Banks and financial institutions have disbursed over Rs 60 billion in loans using gold and silver as collateral. The increase in the price of these precious metals has driven a rise in such loans. According to Nepal Rastra Bank, as of mid-August in the current fiscal year, loans secured with gold and silver as collateral amounted to Rs 60.12 billion. This is a 3% increase from the Rs 53.31 billion issued by mid-August last year.
On Monday, the price of gold in the Nepali market stood at Rs 160,500 per tola (11.66 grams), compared to around Rs 100,000 per tola a year ago. As the value of gold rises, loans secured by gold have followed the same trend.
In Nepali society, while gold and silver are primarily used for jewelry, they are also considered savings that can be easily liquidated in times of need. It is common for individuals to purchase gold when they have extra savings and later use it as collateral for loans during financial difficulties. Gold is viewed as a highly secure investment, making it a preferred collateral for banks.

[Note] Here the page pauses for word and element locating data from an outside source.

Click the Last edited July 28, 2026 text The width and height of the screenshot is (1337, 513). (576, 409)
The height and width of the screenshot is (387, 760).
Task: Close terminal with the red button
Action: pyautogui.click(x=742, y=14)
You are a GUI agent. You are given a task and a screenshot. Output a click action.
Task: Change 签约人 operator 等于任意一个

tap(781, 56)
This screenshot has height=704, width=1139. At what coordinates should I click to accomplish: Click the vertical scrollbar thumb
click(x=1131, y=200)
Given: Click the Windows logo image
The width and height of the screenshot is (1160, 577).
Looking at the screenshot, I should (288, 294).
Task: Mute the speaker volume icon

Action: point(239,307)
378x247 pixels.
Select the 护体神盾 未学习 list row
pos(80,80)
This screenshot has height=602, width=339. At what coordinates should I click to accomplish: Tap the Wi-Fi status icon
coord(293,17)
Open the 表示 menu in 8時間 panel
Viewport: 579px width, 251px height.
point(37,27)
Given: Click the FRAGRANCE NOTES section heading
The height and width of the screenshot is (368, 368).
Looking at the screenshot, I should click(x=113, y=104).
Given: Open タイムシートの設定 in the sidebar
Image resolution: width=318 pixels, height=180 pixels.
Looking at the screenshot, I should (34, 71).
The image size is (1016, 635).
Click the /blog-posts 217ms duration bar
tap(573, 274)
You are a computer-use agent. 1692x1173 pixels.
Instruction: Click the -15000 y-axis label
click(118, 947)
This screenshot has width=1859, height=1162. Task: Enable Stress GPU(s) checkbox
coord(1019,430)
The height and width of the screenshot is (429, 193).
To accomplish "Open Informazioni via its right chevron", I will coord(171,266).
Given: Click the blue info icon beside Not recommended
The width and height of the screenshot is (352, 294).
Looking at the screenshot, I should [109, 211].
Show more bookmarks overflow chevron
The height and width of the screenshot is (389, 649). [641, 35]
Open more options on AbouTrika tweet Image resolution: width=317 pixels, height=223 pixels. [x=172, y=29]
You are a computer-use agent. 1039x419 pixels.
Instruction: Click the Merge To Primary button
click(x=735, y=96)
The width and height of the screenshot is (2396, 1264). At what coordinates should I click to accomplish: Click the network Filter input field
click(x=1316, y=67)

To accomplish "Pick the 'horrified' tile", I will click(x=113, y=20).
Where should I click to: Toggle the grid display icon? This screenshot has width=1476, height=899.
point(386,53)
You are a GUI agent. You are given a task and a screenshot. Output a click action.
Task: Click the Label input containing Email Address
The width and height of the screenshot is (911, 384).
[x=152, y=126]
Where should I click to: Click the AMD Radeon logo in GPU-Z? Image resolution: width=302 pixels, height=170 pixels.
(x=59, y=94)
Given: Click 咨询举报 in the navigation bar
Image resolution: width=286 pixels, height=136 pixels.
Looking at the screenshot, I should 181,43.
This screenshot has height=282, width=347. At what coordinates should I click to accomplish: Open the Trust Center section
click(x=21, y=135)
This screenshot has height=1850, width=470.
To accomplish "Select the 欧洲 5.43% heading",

Initially, people used to take loans from the same shops where they purchased gold, but over time, they have increasingly turned to banks and financial institutions for better loan options. Banks provide short-term loans under the consumer category by accepting gold as collateral. The quick and straightforward process, along with lower interest rates compared to other types of loans, has made gold-backed loans popular among the general public.
Unlike real estate loans, which involve lengthy procedures such as property appraisals, loans secured with gold and silver as collateral can be processed quickly. Banks typically offer loans of 50–70% of the market value of the collateral, after assessing its value.